··· Gegeven tekst

De staat van de democratische vernieuwing deel 3: Macht voor iedereen

‘Kanalen graven naar het centrum van de macht’. Dat was de opdracht die D66 aan zichzelf toebedeelde bij haar oprichting. De zogenaamde kroonjuwelen als het districtenstelsel, een gekozen premier en een referendum vormden de instrumenten voor die opdracht. In deel een en twee van deze serie beargumenteer ik waarom deze instrumenten voor D66 aan waarde hebben ingeboet: de grootste tekortkomingen van macht van burgers zijn niet langer politiek van aard. De opdracht die D66 zichzelf gaf staat daarentegen nog fier overeind.

······
··· Aangeleverd materiaal

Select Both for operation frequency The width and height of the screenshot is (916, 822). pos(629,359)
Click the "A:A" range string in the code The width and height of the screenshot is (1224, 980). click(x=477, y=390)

······

** Opdrachten **
1) Zet de alinea die begint met „Kanalen graven naar het centrum van de macht” uit de tekst over democratische vernieuwing om in een beknopte opsomming met de belangrijkste feiten.
2) Pak de tekst over democratische vernieuwing op na de laatste zin en schrijf er een vervolg op.

** Uitwerkingen **
1)
- Bij haar oprichting gaf D66 zichzelf de opdracht om ‘kanalen te graven naar het centrum van de macht’.
- De instrumenten daarvoor waren de zogenaamde kroonjuwelen: het districtenstelsel, een gekozen premier en het referendum.
- In deel een en twee van de serie betoogt de schrijver dat deze instrumenten voor D66 aan waarde hebben ingeboet.
- De reden is dat de grootste tekortkomingen in de macht van burgers niet langer politiek van aard zijn.
- De opdracht die D66 zichzelf gaf, blijft wel onverminderd overeind.

2)
Wimer Heemskerk

Er is steeds directer invloed

Macht is niet veel anders dan het vermogen van de een om te bepalen hoe de ander zijn leven inricht. Een werkgever heeft een bepaalde macht over zijn werknemer, een ouder over zijn of haar kind en de inwoners van een dorp die het nabijgelegen dorp binnenvallen en platbranden over de inwoners daarvan. Onze overheid bestaat er om ons tegen de uitwassen van macht van anderen te beschermen. Om haar taak goed te kunnen doen, geven we de overheid heel veel macht: belastinggeld, een geweldsmonopolie, een heleboel informatie en het recht namens ons regels in te stellen en te handhaven.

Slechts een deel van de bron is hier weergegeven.